> PASSAGE SHOWN:
----
AMP C++ speed up volume calculation

636 Views Asked by At
  • Device : Tesla C2050
  • OS : Windows 7 Enterprise
  • IDE : VS 2012

Hello everyone. I'm using AMP C++ to do some volume calculations.

I have millions tetrahedrons with one point at (0,0,0). so I can get the volume of the tetrahedrons in a simple way:

sum += triangle.x1 * triangle.y2 * triangle.z3 + \
       triangle.y1 * triangle.z2 * triangle.x3 + \
       triangle.x2 * triangle.y3 * triangle.z1 - \
       triangle.x3 * triangle.y2 * triangle.z1 - \
       triangle.x2 * triangle.y1 * triangle.z3 - \
       triangle.y3 * triangle.z2 * triangle.x1;

So, I want to speed up my calculation by using AMP C++.

Here is the code.

typedef struct
{
    double x1;
    double y1;
    double z1;
    double x2;
    double y2;
    double z2;
    double x3;
    double y3;
    double z3;
} Triangle;

And the main function is:

accelerator my_accelerator(accelerator::default_accelerator);
accelerator_view acc_view = my_accelerator.get_default_view();

const int BLOCK_SIZE = 64;
int outputSize = int(numTriangles / BLOCK_SIZE);

int dimA = int(numTriangles / BLOCK_SIZE) * BLOCK_SIZE;
std::cout<<dimA<<std::endl;

//copy triangles from host to device
array<Triangle,1> triangle(numTriangles);
copy(vTriangle.begin(),vTriangle.end(), triangle);

//Volume
std::vector<double> volumeCPP;
for (int i=0; i < outputSize; i++)
{
    volumeCPP.push_back(double(0));
}
array_view<double,1> volume(outputSize,volumeCPP);
volume.discard_data();

clock_t start,finish;
start = clock();
parallel_for_each(
    volume.extent.tile<1>(),
    [=, &triangle](tiled_index<1> t_idx) restrict(amp)
    {
        double sum = 0.0f;
        tile_static Triangle tile_triangle[4];
        tile_triangle[t_idx.local[0]] = triangle[t_idx.global];
        if (t_idx.local[0] == 0)
----
> SUPPLIED MATERIAL:
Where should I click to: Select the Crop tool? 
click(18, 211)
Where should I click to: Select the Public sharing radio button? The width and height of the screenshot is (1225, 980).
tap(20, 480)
----
> TO-DO LIST:
#1 From the AMP C++ volume calculation post, write out the part that opens with the words containing "int dimA = int(numTriangles" and closes with "< outputSize; i++)".
#2 In the AMP C++ volume calculation post, what value is assigned to BLOCK_SIZE?
#3 Continue the AMP C++ volume calculation post from the point where it stops.

> ANSWERS FOR THE EXERCISE:
#1
int dimA = int(numTriangles / BLOCK_SIZE) * BLOCK_SIZE;
std::cout<<dimA<<std::endl;

//copy triangles from host to device
array<Triangle,1> triangle(numTriangles);
copy(vTriangle.begin(),vTriangle.end(), triangle);

//Volume
std::vector<double> volumeCPP;
for (int i=0; i < outputSize; i++)

#2 64

#3
        {
            for (int idx=0; idx < BLOCK_SIZE; idx++){
                sum += tile_triangle[idx].x1 * tile_triangle[idx].y2 * tile_triangle[idx].z3 + tile_triangle[idx].y1 * tile_triangle[idx].z2 * tile_triangle[idx].x3 + tile_triangle[idx].x2 * tile_triangle[idx].y3 * tile_triangle[idx].z1 - tile_triangle[idx].x3 * tile_triangle[idx].y2 * tile_triangle[idx].z1 - tile_triangle[idx].x2 * tile_triangle[idx].y1 * tile_triangle[idx].z3 - tile_triangle[idx].y3 * tile_triangle[idx].z2 * tile_triangle[idx].x1;
                //t_idx.barrier.wait();
            }
            //t_idx.barrier.wait();
        }
        volume[t_idx.global] = sum;
    }
);

acc_view.wait();
finish = clock();
copy(volume, volumeCPP.begin());

So, every work has down. But interesting things is. It cost more than the CPU(single-core) code.

C++ on CPU(single-core) costs 0.085 seconds to finish 1024 * 1024 * 2 triangles calculation. But the AMP C++ code costs 0.530 seconds. much more than the c++ code.

After searching on the internet, there is a tip: If we warmed up the device first, we can get the "real" time costs on the calculation.

So I first calculate 128 triangles to warm up the device (costs about 0.2 seconds), then get the volume by calculating 1024 * 1024 * 2 triangles. It became much faster (costs about 0.091 seconds), but still slower than the CPU(single-core) code.

I'd like to know why, and anybody who can help me to speed up the calculation.

Thanks a lot.

2

There are 2 best solutions below

5
On

You should be able to speed it up a bit by factoring out.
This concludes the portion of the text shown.